**BRIEF**
Give again the records from the line containing "The width and height of the screenshot is (934, 696)." through the end of the records, swapping "How do I perform" for "How can I do" and leaving everything else as it is. Leave the pictures out of your answer.

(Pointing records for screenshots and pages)
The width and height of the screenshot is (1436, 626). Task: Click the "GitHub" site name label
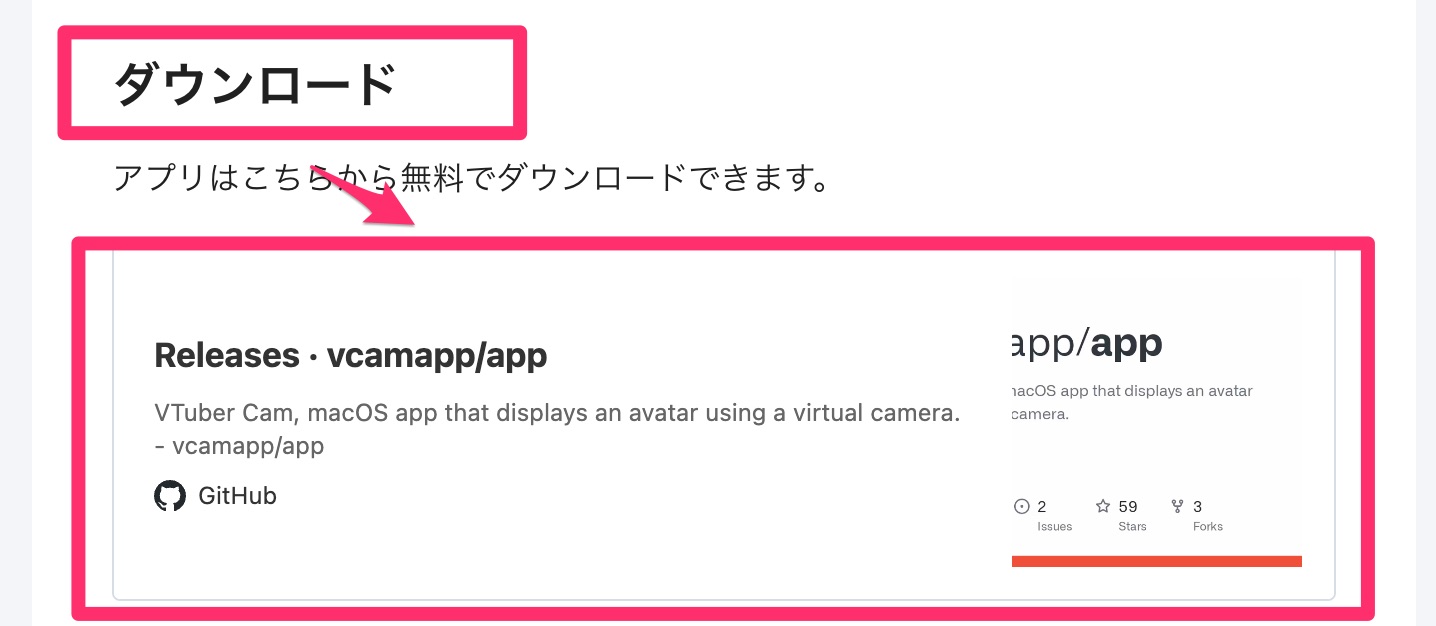pos(237,496)
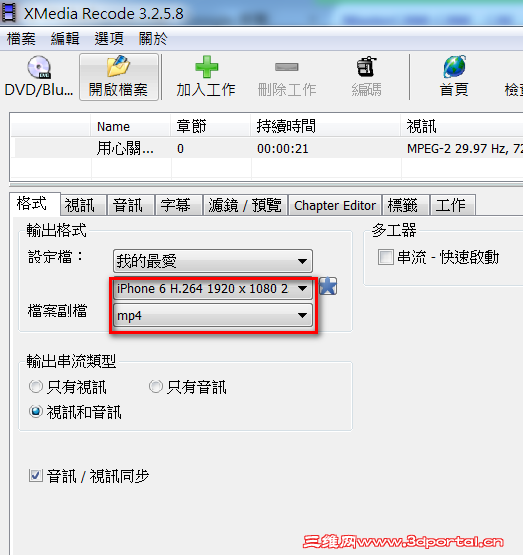Open the 首頁 globe icon
The image size is (523, 555).
tap(454, 67)
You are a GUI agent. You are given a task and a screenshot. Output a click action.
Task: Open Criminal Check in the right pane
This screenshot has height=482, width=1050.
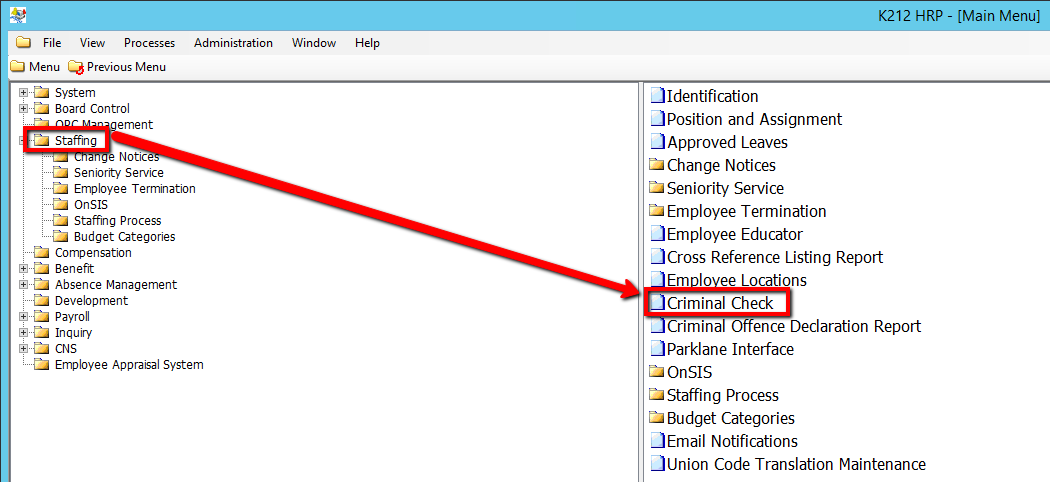(719, 303)
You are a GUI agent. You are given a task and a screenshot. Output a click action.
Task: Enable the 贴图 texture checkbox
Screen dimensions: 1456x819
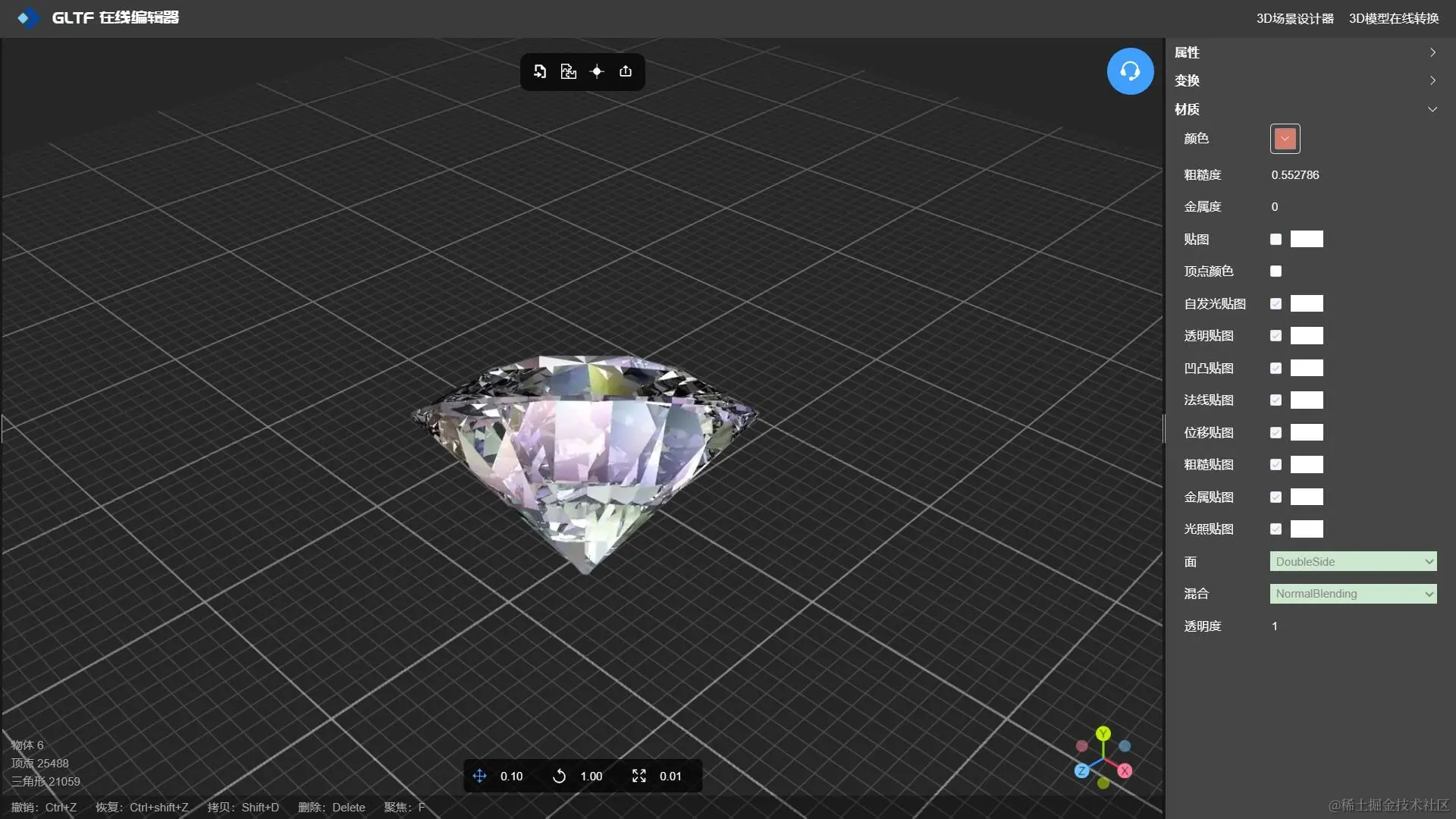(x=1276, y=240)
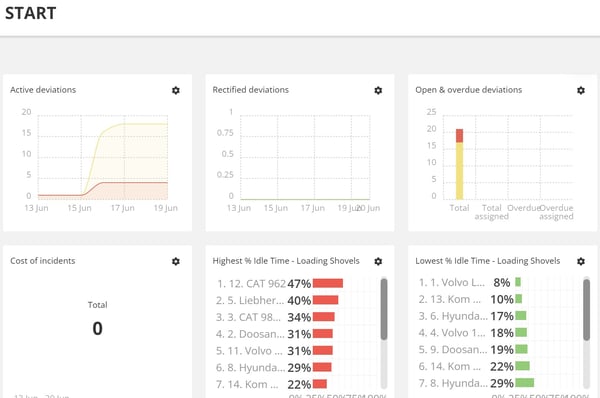Click scrollbar in Highest % Idle Time list
The image size is (600, 398).
click(384, 309)
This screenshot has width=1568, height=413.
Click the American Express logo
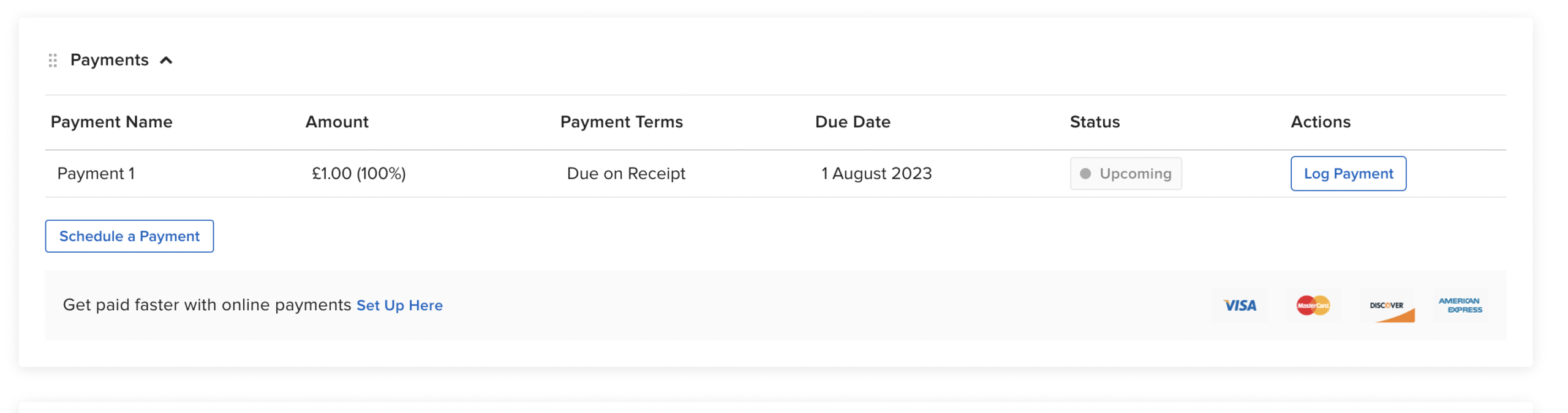coord(1460,305)
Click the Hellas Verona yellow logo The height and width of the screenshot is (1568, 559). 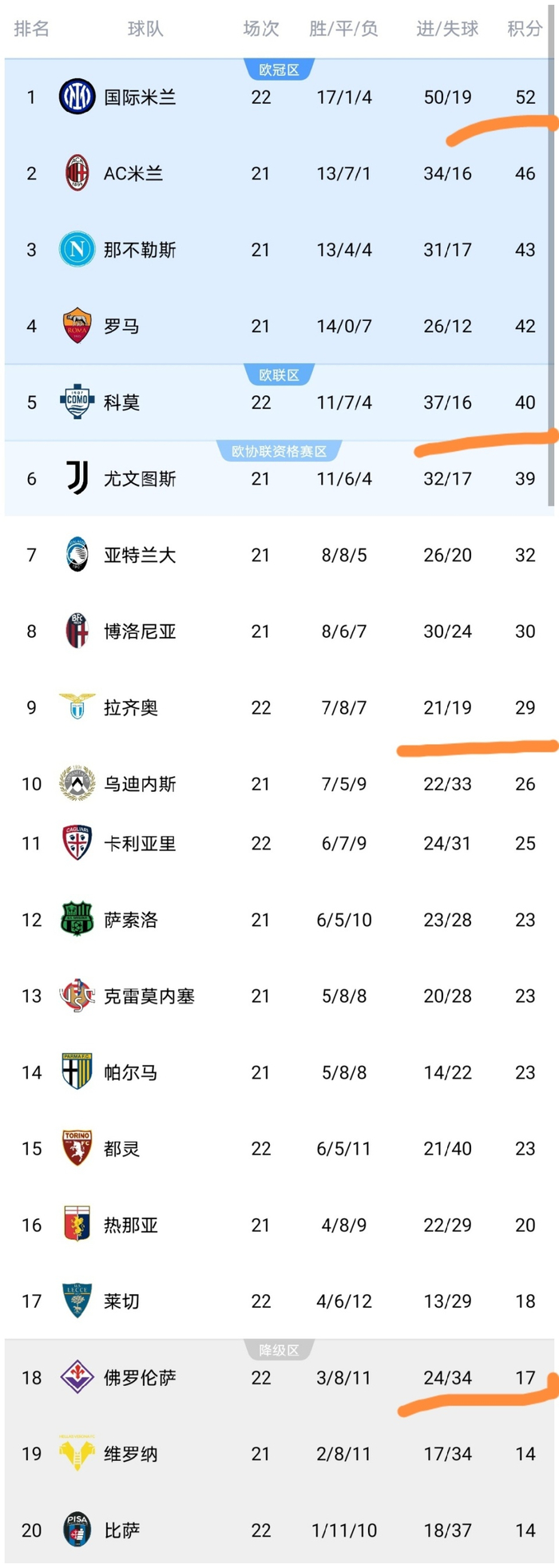click(77, 1453)
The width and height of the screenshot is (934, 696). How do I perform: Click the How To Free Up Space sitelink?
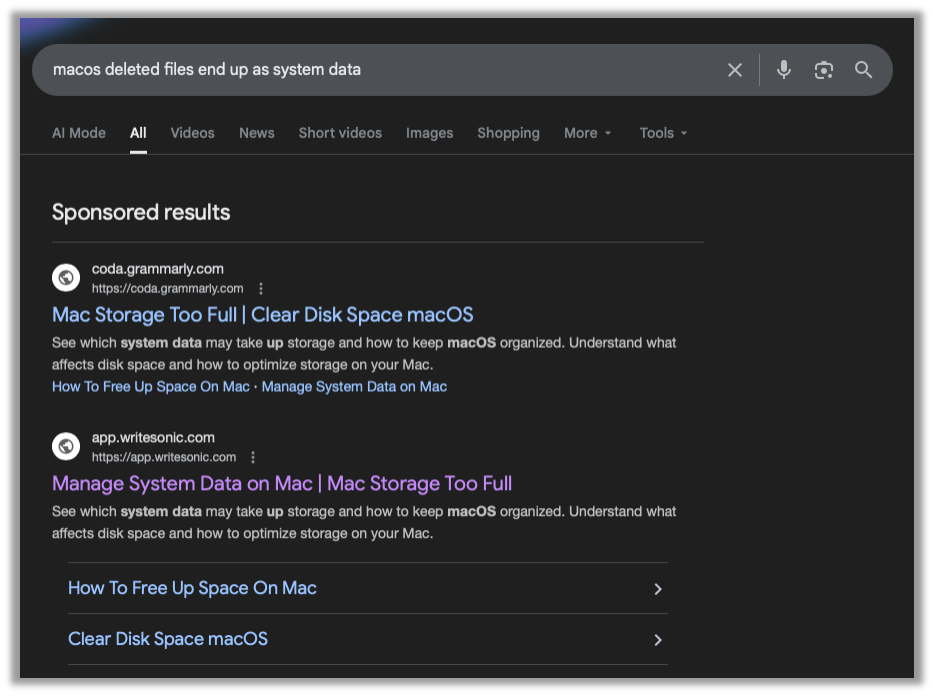pos(192,588)
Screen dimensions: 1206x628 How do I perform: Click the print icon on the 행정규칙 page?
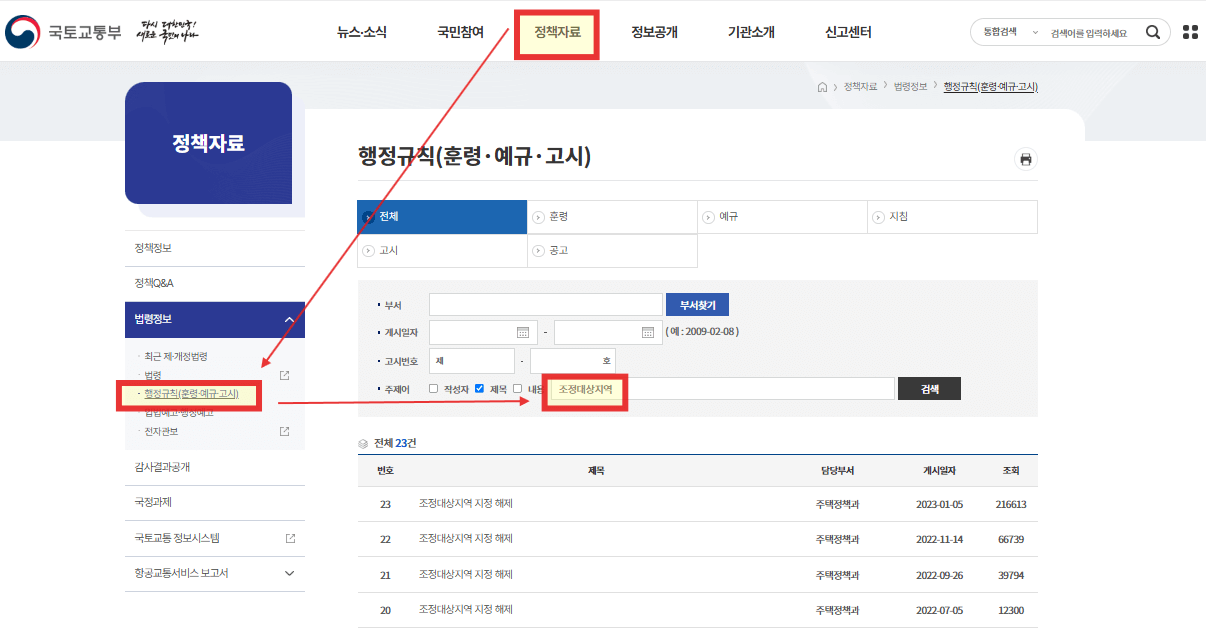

**RESULT OF THE TASK**
The width and height of the screenshot is (934, 696). How can I do: Click the How To Free Up Space sitelink?
pos(192,588)
Screen dimensions: 1206x628 How can I do: Click the print icon on the 행정규칙 page?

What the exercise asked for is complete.